**What the task requires:** Rewrite the lines as a Markdown table with the columns Row and Line, one row per line and no blank lines. Include only the part that opens with the line containing "This screenshot has height=325, width=579." and runs through the end of the records, and leave out the pictures.

**Record list:**
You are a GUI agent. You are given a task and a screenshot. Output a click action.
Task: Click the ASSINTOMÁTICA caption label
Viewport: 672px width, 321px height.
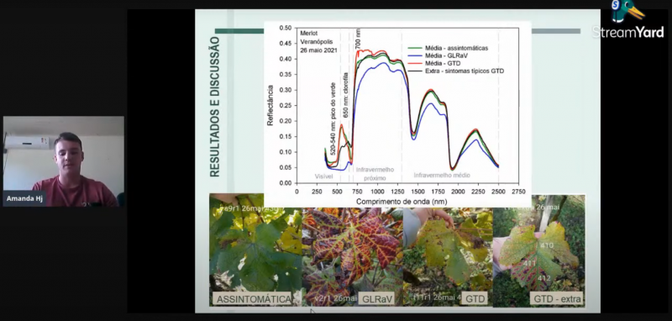pos(254,298)
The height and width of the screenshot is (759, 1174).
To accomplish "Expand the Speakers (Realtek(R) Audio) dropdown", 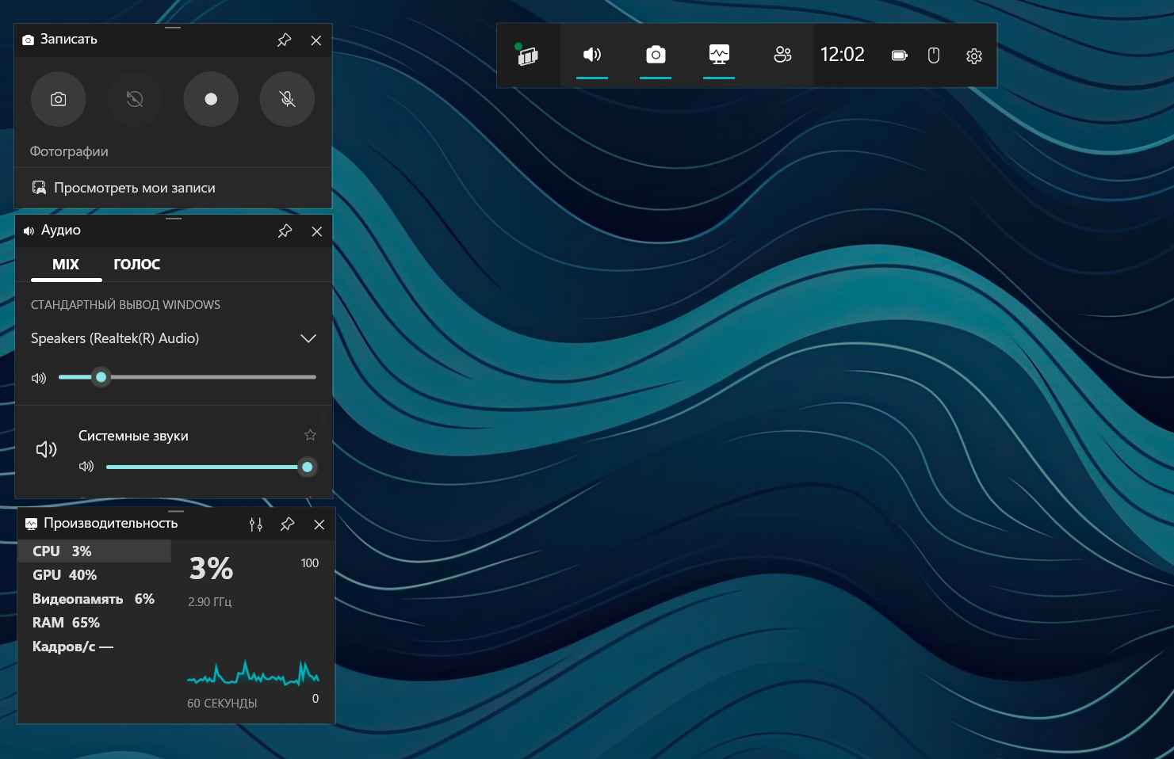I will (308, 338).
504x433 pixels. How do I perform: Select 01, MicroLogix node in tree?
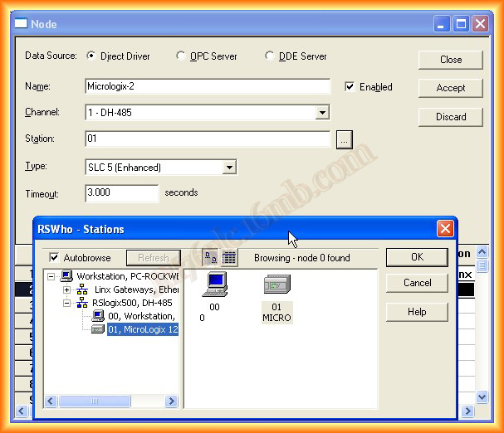[142, 329]
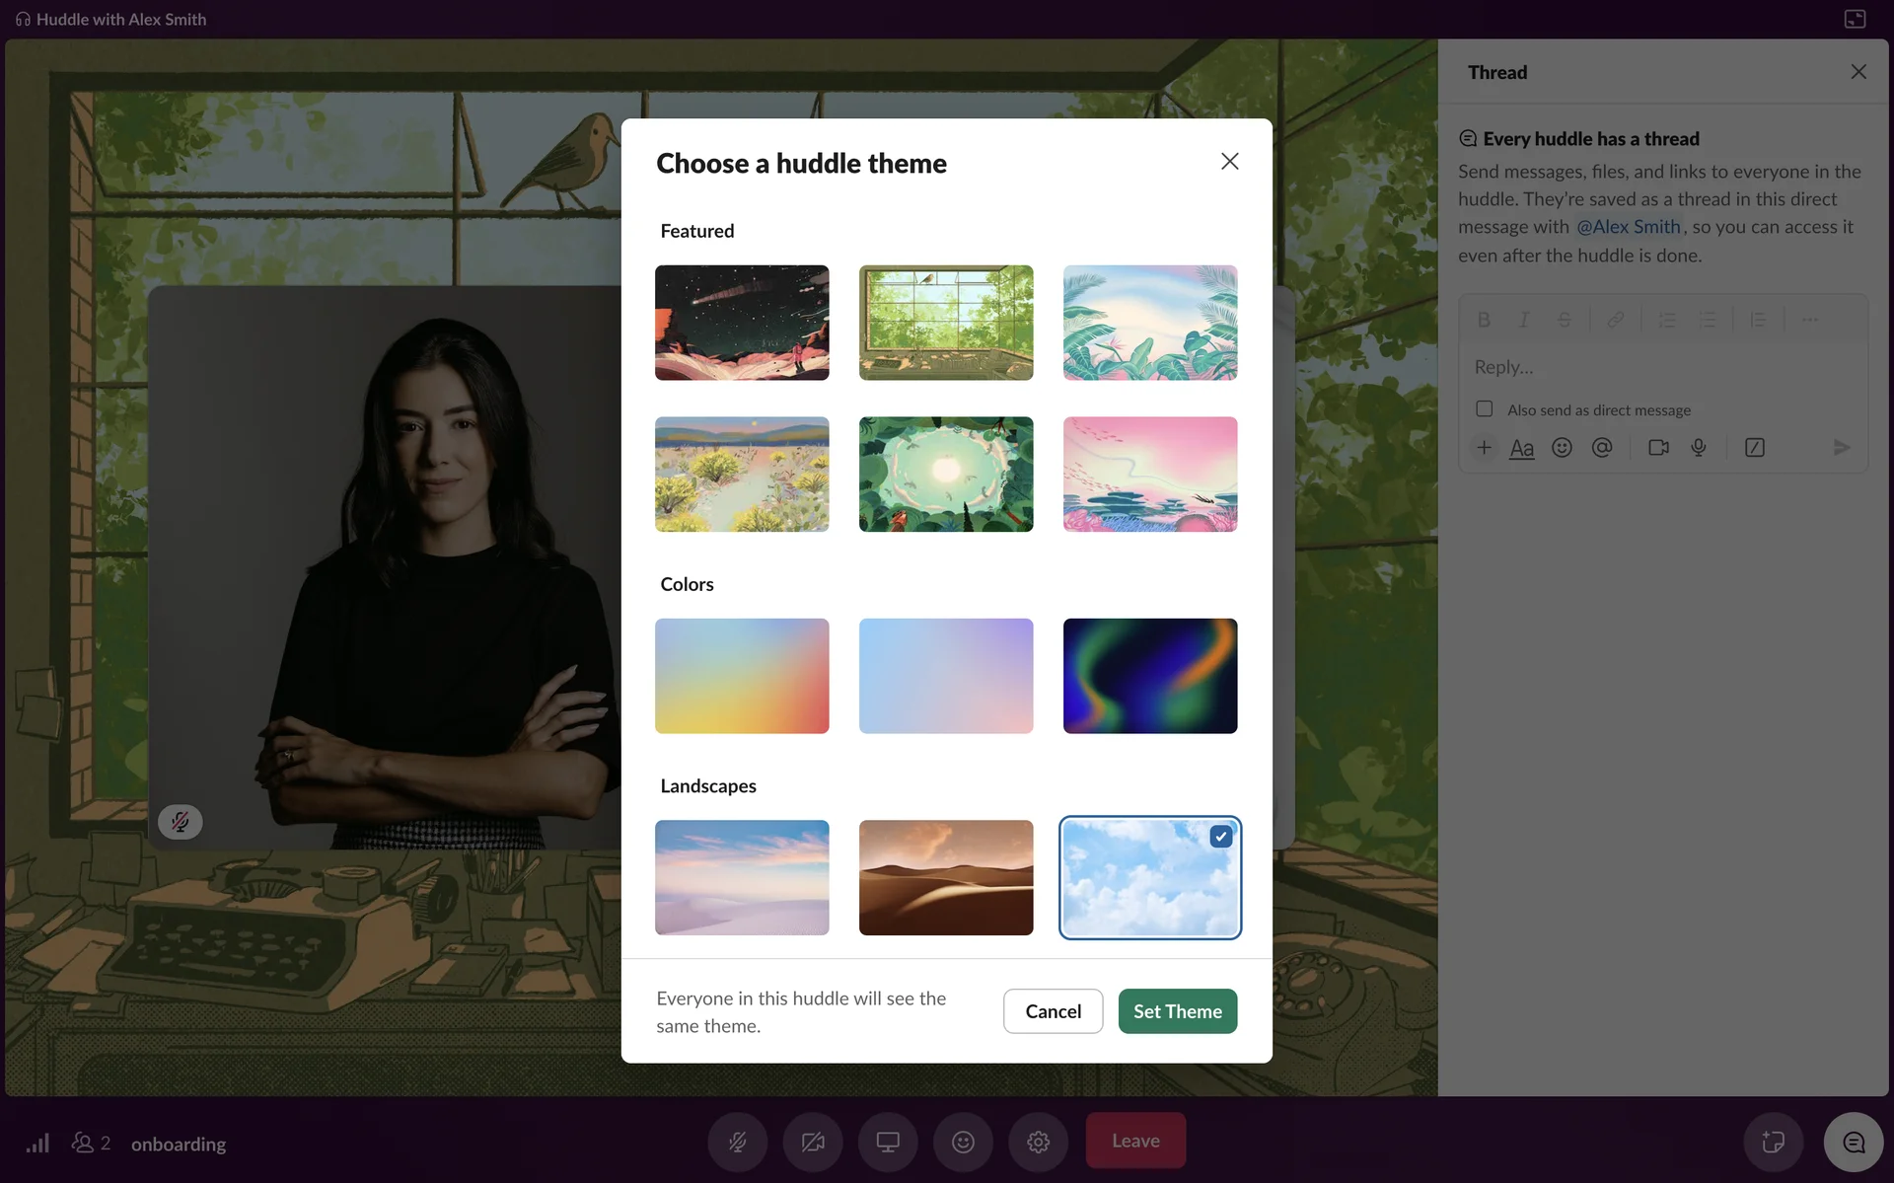Select the aurora dark gradient color theme
Image resolution: width=1894 pixels, height=1183 pixels.
(1149, 676)
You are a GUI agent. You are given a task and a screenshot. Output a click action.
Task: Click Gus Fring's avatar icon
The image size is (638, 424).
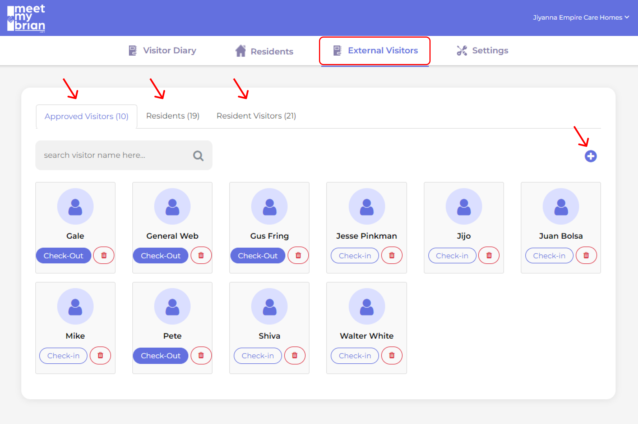tap(269, 206)
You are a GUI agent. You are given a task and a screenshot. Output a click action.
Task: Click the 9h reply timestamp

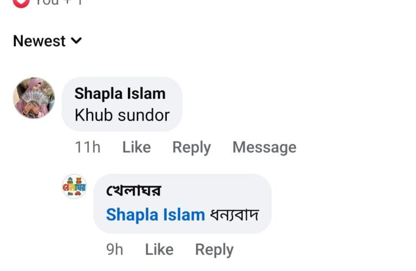click(114, 249)
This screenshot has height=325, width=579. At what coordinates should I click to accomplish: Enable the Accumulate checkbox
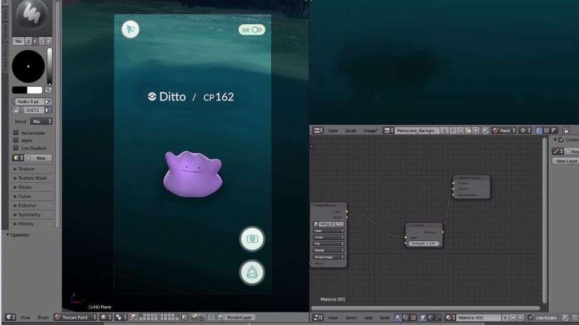point(16,133)
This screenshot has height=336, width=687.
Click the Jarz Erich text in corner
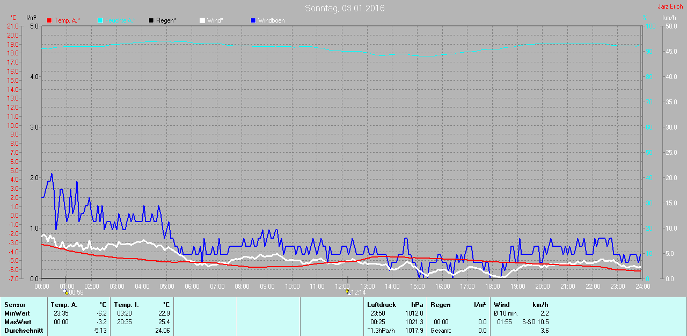pos(670,6)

**Complete output:**
| Row | Line |
|---|---|
| 1 | This screenshot has height=325, width=579. At what coordinates should I click to accomplish: Enable the Accumulate checkbox |
| 2 | point(16,133) |
| 3 | This screenshot has height=336, width=687. |
| 4 | Click the Jarz Erich text in corner |
| 5 | pos(670,6) |